Dalam pernyataannya pada Jumat, kelompok hak asasi anak internasional ini mengatakan wabah ini berasal dari kurangnya sarana kakus yang layak.
"Potensi darurat kesehatan dan mematikan sangat nyata. Seperempat dari seluruh toilet di kamp-kamp tersebut diperkirakan akan rusak akibat musim hujan," kata Myriam Burger, penasihat kesehatan organisasi tersebut di kota Cox's Bazar, di mana ribuan pengungsi tinggal di kamp
PBB telah mengajukan dana sebesar $ 950 juta untuk memenuhi kebutuhan warga Rohingya dan masyarakat sekitar, pernyataan tersebut menambahkan.
Secara terpisah, UNICEF mengatakan sedikitnya 50.000 toilet dibutuhkan para pengungsi.
Sejak 25 Agustus 2017, lebih dari 750.000 pengungsi, kebanyakan anak-anak, dan wanita telah meninggalkan Myanmar dan menyeberang ke Bangladesh setelah pasukan Myanmar melancarkan kekerasan terhadap komunitas Muslim minoritas, menurut Amnesty International.
Para pengungsi tersebut melarikan diri dari sebuah operasi militer di mana pasukan keamanan dan kelompok Buddha membunuh pria, wanita dan anak-anak, serta menjarah rumah dan membakar desa Rohingya.
Setidaknya 9.000 Rohingya tewas di Rakhine antara 25 Agustus dan 24 September, menurut lembaga Dokter Lintas Batas (MSF).
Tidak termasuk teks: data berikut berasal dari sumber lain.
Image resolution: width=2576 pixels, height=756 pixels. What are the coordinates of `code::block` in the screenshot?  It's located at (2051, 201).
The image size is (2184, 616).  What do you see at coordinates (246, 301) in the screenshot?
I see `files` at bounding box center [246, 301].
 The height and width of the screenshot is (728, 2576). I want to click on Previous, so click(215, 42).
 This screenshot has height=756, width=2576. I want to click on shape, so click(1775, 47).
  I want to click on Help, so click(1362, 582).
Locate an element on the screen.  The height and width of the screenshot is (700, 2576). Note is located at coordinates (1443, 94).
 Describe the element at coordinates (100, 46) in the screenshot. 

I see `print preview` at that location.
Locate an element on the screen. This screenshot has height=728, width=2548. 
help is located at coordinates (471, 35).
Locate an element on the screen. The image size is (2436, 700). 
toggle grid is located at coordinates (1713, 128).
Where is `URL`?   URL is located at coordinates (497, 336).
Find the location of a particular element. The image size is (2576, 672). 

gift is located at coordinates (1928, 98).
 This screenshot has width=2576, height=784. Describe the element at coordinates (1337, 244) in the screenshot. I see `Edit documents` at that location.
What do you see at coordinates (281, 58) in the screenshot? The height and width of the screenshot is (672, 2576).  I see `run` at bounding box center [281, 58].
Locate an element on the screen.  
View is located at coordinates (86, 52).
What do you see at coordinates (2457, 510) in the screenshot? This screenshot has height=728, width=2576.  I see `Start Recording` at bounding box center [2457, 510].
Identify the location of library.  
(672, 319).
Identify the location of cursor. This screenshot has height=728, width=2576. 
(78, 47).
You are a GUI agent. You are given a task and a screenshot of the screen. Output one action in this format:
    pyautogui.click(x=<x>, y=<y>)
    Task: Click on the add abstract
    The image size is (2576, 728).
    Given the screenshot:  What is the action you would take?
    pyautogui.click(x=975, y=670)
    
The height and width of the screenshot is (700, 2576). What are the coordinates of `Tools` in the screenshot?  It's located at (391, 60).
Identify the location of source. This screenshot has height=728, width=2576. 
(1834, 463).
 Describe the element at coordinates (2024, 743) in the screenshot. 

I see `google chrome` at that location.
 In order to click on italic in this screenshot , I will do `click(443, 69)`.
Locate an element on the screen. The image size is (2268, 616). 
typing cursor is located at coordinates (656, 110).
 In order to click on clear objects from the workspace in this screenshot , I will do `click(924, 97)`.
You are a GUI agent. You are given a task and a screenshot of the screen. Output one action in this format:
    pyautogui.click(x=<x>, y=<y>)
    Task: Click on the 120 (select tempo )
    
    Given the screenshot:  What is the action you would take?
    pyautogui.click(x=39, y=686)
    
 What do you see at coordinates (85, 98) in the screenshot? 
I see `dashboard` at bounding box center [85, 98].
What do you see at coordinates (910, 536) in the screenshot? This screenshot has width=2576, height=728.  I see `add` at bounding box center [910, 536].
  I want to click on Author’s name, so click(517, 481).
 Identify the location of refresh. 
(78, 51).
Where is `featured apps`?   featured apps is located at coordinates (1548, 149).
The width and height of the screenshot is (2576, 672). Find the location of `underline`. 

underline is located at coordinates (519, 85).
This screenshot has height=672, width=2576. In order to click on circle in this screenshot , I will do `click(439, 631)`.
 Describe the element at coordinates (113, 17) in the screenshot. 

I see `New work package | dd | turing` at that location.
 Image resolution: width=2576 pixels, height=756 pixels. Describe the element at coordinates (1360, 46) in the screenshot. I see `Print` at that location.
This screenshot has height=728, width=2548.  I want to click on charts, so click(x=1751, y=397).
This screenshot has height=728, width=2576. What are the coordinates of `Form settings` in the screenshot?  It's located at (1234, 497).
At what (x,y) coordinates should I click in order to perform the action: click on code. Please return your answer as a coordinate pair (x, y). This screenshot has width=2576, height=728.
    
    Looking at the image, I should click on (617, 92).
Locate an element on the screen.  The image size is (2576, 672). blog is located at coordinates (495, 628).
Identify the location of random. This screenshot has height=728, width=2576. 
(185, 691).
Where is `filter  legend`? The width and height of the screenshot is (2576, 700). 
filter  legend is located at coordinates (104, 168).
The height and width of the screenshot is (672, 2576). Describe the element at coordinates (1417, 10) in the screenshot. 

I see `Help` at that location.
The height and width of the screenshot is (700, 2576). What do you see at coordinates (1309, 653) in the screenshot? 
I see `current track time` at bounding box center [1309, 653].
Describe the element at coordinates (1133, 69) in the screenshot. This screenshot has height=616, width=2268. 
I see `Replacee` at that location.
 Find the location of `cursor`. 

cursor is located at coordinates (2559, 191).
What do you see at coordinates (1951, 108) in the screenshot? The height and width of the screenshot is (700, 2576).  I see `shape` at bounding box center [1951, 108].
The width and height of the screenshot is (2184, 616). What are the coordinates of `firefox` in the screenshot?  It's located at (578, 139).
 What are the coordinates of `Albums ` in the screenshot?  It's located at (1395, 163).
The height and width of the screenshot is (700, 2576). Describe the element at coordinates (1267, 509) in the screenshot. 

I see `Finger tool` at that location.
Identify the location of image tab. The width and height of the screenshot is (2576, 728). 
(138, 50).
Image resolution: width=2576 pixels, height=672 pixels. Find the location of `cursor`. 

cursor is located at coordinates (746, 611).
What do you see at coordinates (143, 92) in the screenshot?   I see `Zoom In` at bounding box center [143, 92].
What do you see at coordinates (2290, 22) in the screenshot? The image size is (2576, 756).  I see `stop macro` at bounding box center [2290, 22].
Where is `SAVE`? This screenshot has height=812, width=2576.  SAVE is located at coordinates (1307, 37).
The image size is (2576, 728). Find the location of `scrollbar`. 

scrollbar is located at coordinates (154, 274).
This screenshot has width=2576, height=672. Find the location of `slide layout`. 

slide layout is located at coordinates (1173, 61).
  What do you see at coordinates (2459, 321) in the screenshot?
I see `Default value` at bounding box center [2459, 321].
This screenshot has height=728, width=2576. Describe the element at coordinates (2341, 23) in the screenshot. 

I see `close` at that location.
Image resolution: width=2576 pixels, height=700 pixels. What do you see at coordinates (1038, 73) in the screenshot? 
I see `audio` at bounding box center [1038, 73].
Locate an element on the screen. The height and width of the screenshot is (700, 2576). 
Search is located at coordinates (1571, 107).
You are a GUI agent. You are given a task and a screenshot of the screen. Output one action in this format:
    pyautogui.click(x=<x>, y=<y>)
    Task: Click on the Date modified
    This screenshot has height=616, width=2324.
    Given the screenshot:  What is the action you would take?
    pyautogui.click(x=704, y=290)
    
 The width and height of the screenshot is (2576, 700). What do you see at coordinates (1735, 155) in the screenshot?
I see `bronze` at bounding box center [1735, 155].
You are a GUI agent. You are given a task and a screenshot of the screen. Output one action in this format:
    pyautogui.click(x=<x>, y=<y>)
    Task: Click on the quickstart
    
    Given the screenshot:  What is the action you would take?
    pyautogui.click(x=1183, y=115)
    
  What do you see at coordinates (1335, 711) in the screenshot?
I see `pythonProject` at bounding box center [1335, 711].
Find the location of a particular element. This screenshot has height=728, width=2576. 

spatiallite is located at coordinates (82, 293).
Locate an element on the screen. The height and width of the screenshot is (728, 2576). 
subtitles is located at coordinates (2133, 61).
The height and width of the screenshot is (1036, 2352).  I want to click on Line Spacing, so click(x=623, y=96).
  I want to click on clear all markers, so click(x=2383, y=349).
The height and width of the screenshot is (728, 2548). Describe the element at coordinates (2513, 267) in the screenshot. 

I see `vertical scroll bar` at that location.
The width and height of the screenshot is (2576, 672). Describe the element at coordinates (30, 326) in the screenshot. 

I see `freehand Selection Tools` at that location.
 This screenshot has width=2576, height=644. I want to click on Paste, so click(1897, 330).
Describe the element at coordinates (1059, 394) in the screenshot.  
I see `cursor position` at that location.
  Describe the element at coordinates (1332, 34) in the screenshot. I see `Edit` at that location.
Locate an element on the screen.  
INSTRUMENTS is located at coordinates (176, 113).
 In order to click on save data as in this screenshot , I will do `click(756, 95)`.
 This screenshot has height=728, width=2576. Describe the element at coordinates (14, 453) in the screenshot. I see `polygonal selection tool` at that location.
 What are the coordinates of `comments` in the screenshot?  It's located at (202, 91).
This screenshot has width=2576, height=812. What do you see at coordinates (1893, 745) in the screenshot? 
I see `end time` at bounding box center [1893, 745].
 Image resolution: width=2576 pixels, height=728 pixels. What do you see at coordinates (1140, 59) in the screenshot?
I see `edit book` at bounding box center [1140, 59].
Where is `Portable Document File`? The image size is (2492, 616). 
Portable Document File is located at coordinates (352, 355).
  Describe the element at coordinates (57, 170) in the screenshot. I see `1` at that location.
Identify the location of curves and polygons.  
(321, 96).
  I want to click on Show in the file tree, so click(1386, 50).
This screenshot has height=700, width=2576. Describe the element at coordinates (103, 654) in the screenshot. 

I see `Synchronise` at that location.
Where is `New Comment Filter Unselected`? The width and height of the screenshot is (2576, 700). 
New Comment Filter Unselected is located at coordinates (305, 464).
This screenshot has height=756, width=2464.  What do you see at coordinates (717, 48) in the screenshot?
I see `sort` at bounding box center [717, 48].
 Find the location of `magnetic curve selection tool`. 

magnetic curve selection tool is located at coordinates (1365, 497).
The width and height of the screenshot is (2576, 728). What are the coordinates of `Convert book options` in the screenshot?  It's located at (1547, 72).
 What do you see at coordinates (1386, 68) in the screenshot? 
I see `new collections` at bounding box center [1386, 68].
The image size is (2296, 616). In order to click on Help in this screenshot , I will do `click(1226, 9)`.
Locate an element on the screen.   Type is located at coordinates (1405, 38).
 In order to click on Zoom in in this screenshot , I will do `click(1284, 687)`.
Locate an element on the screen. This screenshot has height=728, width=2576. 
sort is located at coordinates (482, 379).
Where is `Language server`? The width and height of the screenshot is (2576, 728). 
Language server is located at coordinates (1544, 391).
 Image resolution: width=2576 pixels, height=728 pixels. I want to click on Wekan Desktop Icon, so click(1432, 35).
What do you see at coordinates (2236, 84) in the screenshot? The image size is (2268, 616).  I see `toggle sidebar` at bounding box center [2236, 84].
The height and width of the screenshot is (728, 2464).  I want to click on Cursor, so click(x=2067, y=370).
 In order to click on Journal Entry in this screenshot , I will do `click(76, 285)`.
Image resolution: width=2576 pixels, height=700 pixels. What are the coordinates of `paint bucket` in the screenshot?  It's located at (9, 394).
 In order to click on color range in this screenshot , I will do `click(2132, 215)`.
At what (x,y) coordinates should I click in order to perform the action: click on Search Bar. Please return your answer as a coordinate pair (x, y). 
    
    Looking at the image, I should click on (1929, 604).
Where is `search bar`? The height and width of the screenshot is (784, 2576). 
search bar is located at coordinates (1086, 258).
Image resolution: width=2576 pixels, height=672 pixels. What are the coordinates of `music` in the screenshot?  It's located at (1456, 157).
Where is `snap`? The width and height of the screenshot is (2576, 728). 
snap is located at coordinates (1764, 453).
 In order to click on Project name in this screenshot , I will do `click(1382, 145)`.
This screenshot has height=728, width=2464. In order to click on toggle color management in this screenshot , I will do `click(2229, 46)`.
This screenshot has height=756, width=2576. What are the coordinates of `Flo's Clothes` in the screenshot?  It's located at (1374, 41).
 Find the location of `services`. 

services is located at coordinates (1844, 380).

Dalam sebuah laporan yang diterbitkan Desember lalu, kelompok kemanusiaan tersebut mengatakan bahwa 71,7 persen kematian atau setara dengan 6.700 warga Rohingya disebabkan oleh kekerasan. Mereka termasuk 730 anak di bawah usia 5 tahun.
PBB telah mendokumentasikan perkosaan massal, pembunuhan - termasuk bayi dan anak-anak - pemukulan brutal dan penghilangan oleh petugas keamanan.
Dalam sebuah laporan, penyidik PBB mengatakan bahwa pelanggaran tersebut merupakan kejahatan kemanusiaan.